• [Working data]:
__________________________________________________

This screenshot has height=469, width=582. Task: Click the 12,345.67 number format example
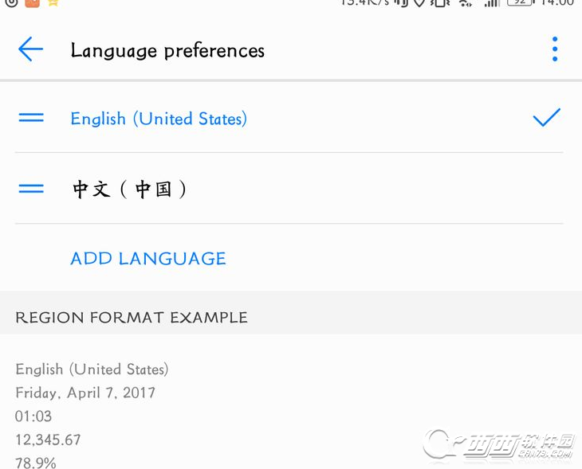(x=48, y=440)
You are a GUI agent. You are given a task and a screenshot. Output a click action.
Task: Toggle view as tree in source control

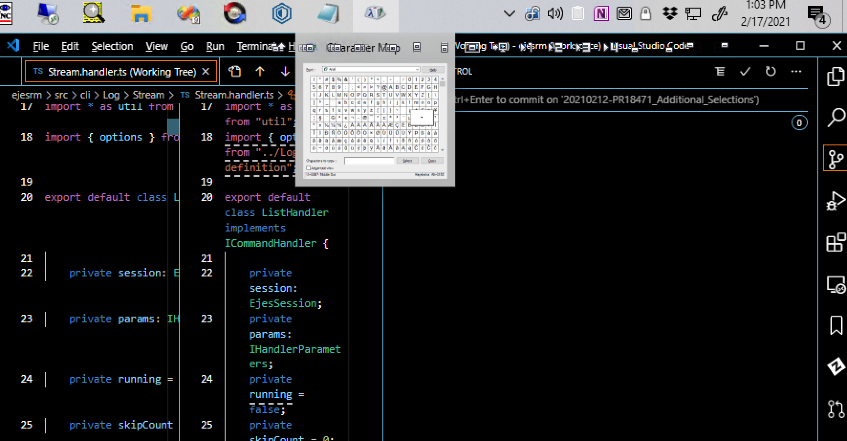(x=720, y=72)
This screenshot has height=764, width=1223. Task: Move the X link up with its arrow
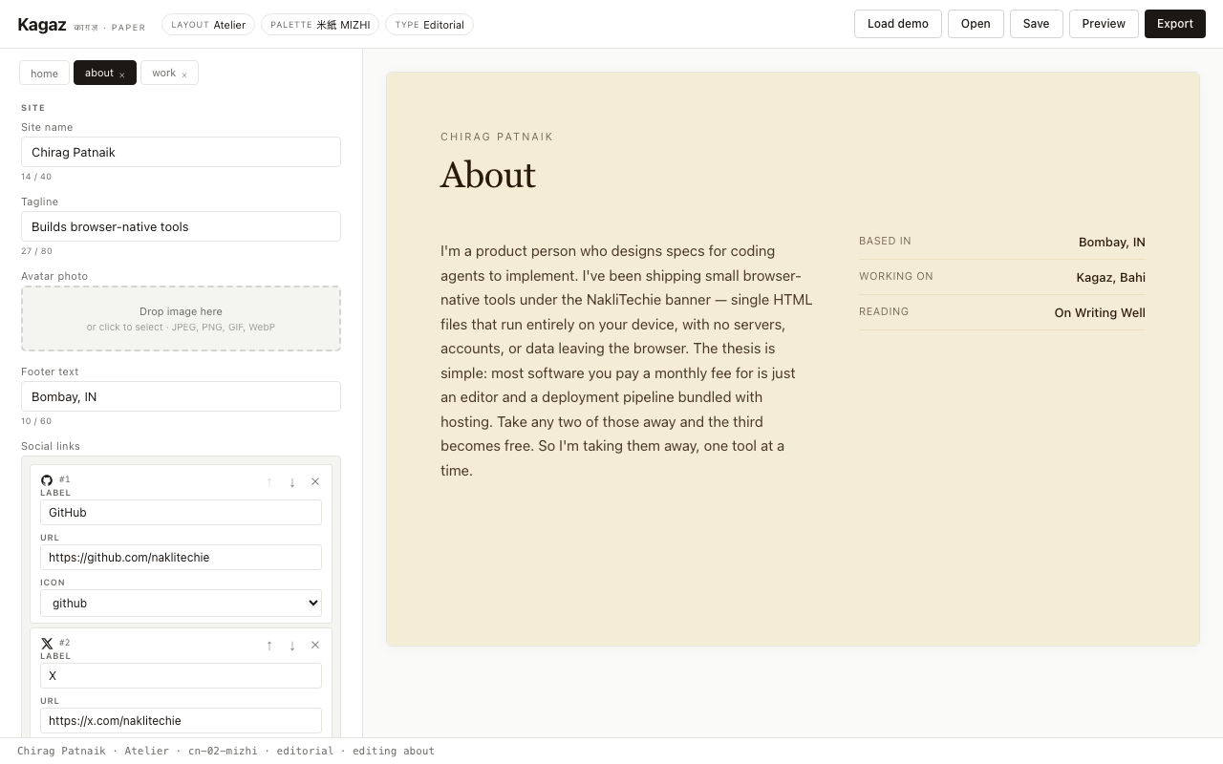pos(269,646)
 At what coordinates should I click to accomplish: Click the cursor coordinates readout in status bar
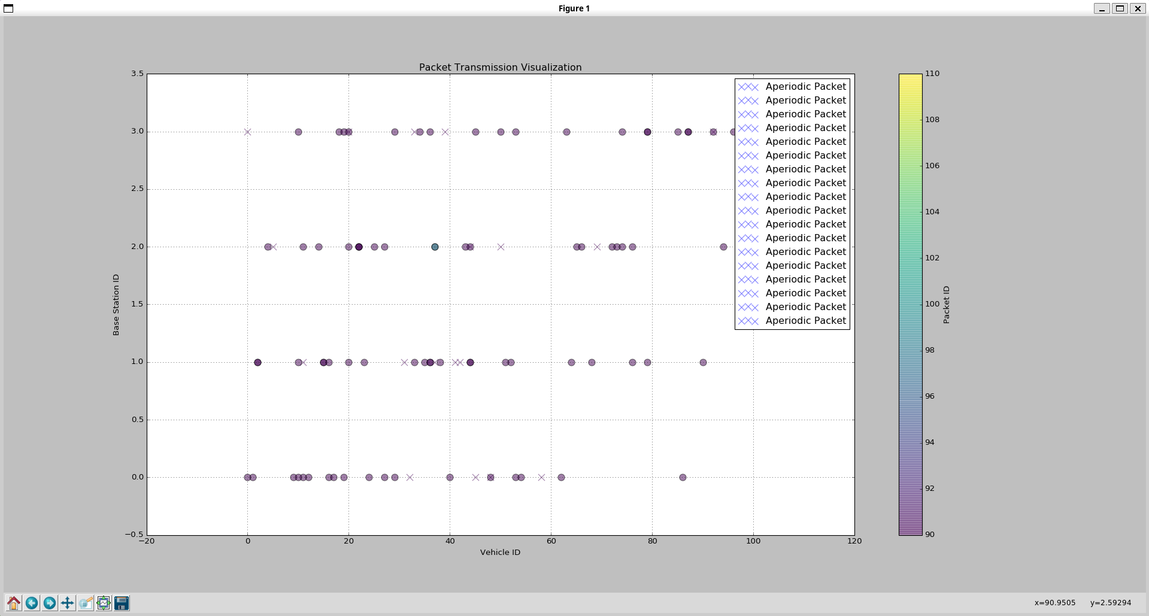(x=1083, y=603)
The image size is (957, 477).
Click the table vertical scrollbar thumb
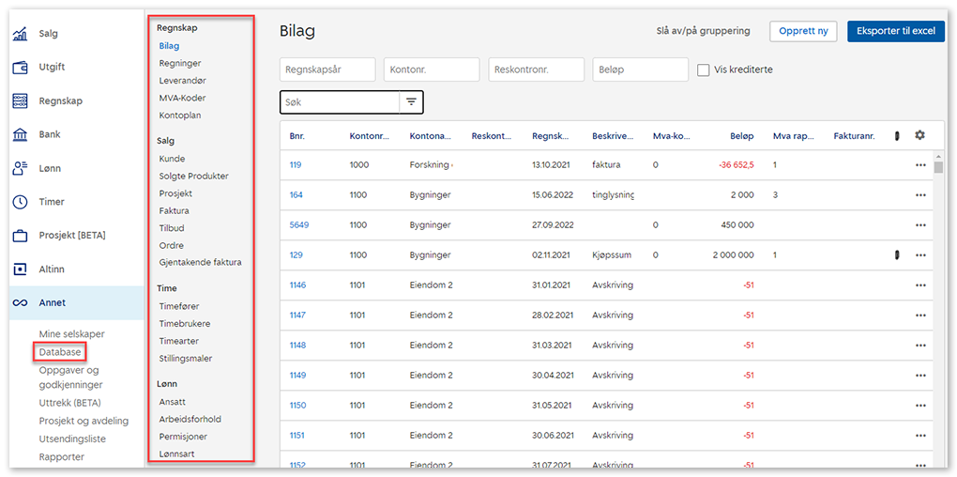click(x=938, y=168)
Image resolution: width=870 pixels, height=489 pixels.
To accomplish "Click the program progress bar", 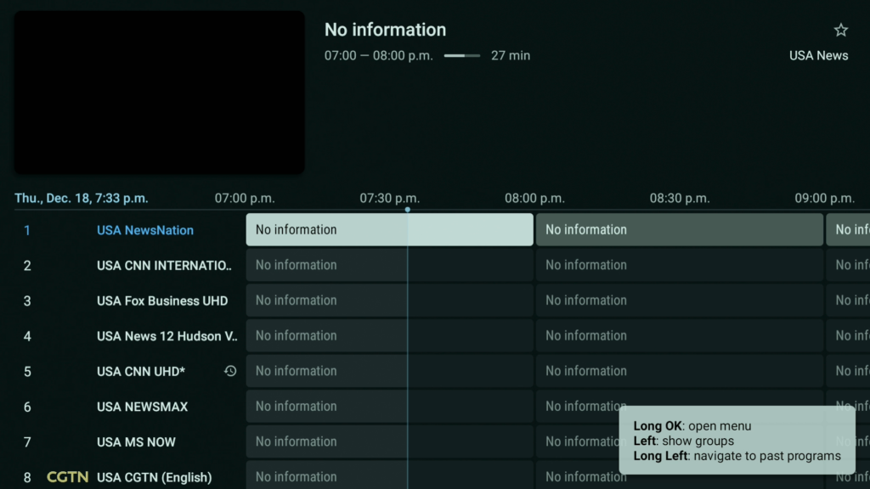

__________________________________________________

• [About this exercise]:
I'd like every record above written out again exactly, without the pictures.

• [Result for this task]:
This screenshot has height=469, width=582. Task: Click the 12,345.67 number format example
(x=48, y=440)
You are a GUI agent. You are given a task and a screenshot. Output a click action.
Task: Toggle view as tree in source control

(x=720, y=72)
This screenshot has height=764, width=1223. Task: Move the X link up with its arrow
pos(269,646)
 At what coordinates should I click to accomplish: Click the cursor coordinates readout in status bar
(x=1083, y=603)
The image size is (957, 477).
Click the table vertical scrollbar thumb
click(x=938, y=168)
Image resolution: width=870 pixels, height=489 pixels.
To accomplish "Click the program progress bar", 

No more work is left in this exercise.